Instructions for the task:
Produce a copy of every line in the records that holds the string "Glitter".
#### Source data
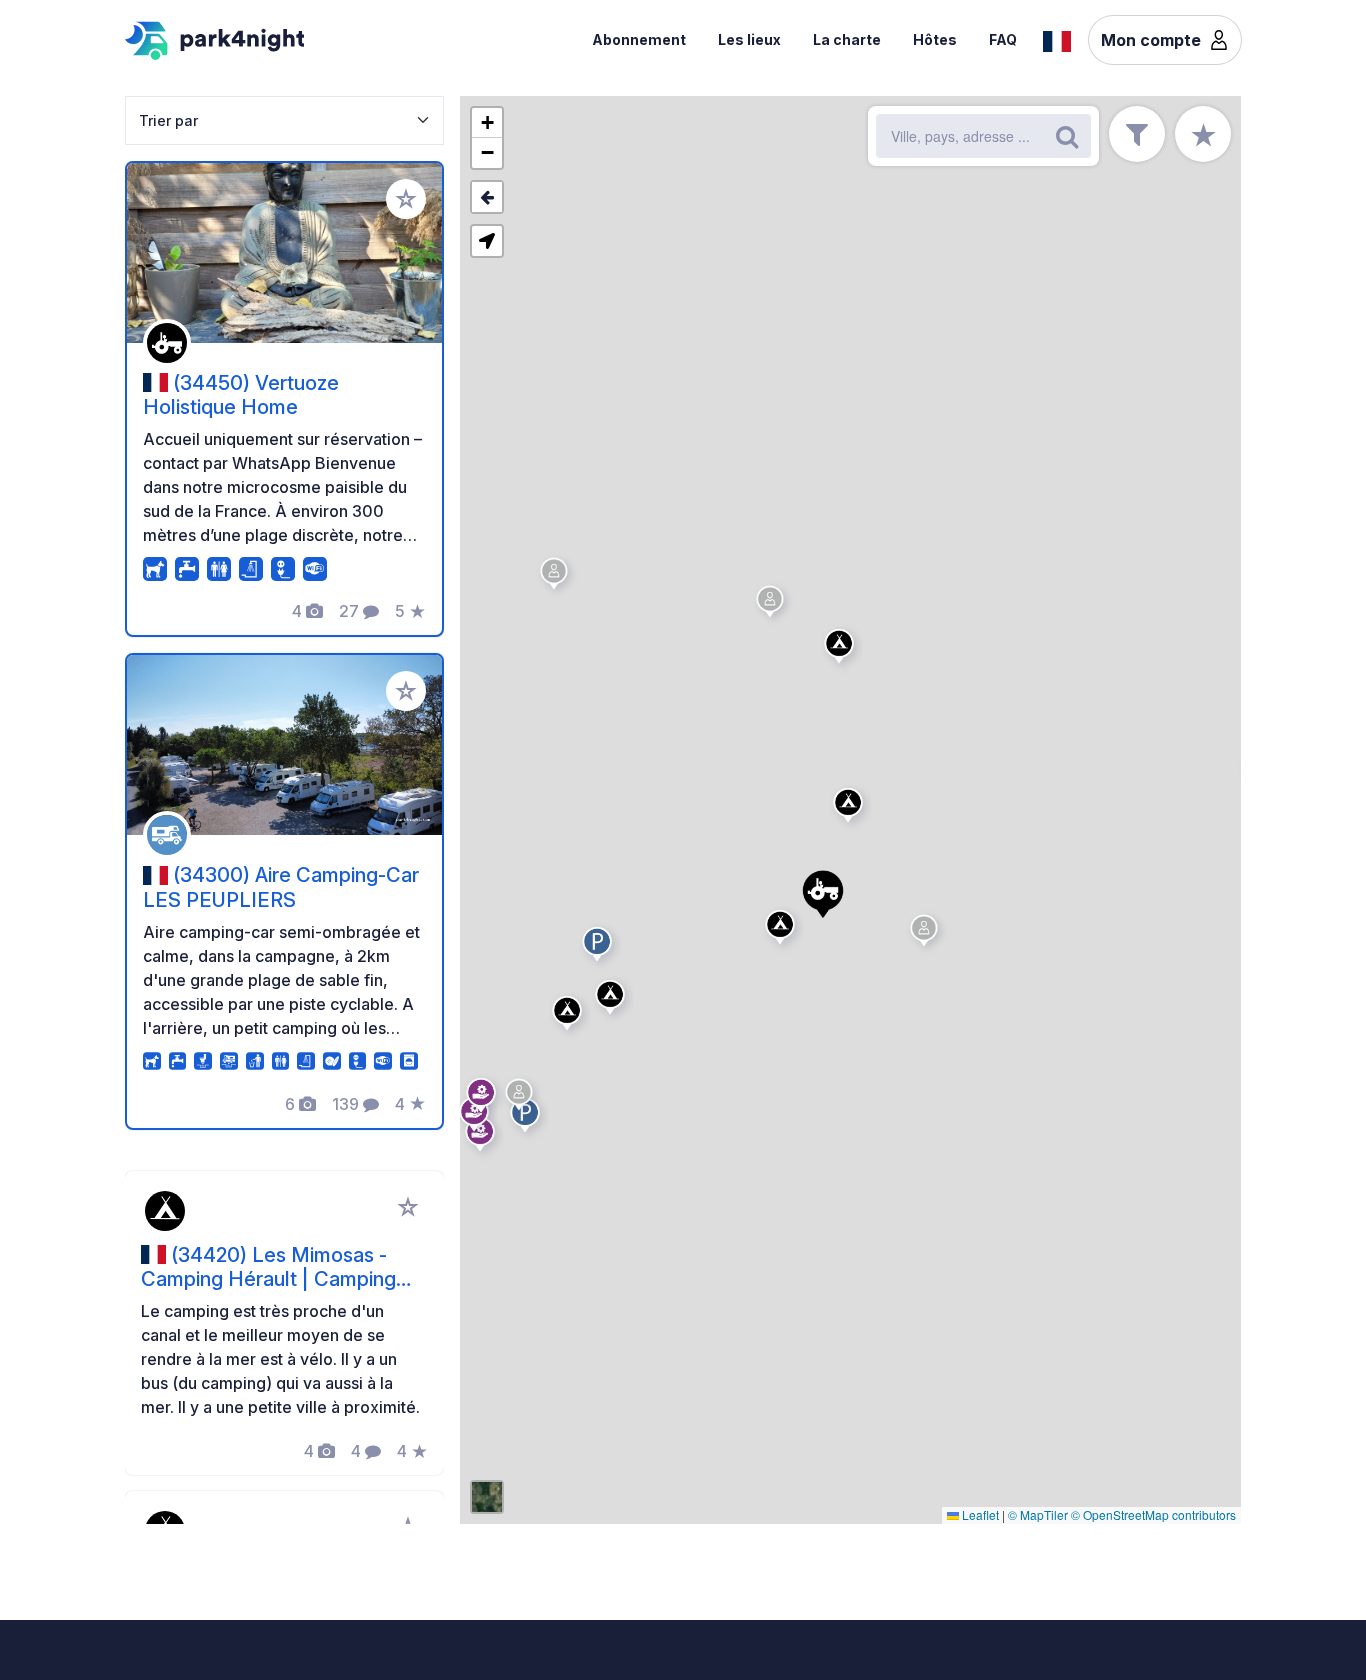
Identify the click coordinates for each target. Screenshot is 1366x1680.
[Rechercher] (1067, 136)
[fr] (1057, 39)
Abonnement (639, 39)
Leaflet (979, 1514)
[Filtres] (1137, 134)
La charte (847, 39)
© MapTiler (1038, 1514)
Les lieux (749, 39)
########
#### Source data
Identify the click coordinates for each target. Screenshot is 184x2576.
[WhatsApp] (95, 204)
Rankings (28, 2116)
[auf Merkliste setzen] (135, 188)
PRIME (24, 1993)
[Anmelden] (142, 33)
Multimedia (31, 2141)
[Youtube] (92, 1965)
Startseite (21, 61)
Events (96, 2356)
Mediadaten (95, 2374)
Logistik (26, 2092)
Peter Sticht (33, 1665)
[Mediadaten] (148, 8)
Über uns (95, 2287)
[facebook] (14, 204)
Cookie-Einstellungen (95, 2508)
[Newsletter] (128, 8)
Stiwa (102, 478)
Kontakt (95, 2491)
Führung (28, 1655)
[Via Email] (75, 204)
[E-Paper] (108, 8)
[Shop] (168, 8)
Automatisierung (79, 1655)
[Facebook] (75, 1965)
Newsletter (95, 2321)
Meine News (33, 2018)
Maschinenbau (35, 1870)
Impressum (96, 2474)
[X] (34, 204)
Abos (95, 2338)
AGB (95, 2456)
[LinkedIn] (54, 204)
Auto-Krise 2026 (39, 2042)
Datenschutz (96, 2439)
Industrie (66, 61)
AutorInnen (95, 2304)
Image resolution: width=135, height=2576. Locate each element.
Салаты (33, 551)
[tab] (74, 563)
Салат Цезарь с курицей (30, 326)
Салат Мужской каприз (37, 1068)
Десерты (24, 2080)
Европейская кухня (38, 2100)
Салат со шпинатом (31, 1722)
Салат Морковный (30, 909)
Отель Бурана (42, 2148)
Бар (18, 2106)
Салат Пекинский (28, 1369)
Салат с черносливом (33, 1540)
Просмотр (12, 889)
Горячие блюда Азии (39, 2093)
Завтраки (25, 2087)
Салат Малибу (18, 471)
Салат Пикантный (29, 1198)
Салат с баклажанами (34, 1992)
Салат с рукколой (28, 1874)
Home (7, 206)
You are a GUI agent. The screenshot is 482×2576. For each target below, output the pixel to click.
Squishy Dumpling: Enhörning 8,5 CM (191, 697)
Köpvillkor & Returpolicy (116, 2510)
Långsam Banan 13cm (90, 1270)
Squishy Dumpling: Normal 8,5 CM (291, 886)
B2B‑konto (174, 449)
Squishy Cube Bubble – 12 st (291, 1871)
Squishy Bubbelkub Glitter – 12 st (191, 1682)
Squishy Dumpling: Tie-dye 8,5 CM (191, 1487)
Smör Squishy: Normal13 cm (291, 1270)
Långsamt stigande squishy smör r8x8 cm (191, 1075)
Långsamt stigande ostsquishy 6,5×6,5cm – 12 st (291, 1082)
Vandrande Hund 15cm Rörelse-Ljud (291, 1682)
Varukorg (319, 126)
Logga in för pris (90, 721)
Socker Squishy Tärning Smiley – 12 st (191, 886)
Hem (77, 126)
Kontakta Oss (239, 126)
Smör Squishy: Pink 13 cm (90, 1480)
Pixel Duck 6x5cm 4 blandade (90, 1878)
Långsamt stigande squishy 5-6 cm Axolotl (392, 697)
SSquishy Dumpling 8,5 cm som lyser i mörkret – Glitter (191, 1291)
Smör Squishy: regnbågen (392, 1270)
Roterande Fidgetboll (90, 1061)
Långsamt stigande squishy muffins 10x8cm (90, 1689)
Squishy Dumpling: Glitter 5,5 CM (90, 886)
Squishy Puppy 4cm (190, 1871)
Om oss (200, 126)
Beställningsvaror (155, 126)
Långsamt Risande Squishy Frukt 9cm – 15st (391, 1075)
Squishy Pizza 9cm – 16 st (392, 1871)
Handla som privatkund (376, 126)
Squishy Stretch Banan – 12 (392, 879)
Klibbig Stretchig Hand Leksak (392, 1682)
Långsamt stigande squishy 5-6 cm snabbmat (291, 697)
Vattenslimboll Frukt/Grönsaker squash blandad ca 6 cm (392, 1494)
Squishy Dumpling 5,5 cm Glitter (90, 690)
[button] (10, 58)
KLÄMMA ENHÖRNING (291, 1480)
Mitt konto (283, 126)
########
Written response:
Squishy Bubbelkub Glitter – 12 st (191, 1682)
SSquishy Dumpling 8,5 cm som lyser i mörkret – Glitter (191, 1291)
Squishy Dumpling: Glitter 5,5 CM (90, 886)
Squishy Dumpling 5,5 cm Glitter (90, 690)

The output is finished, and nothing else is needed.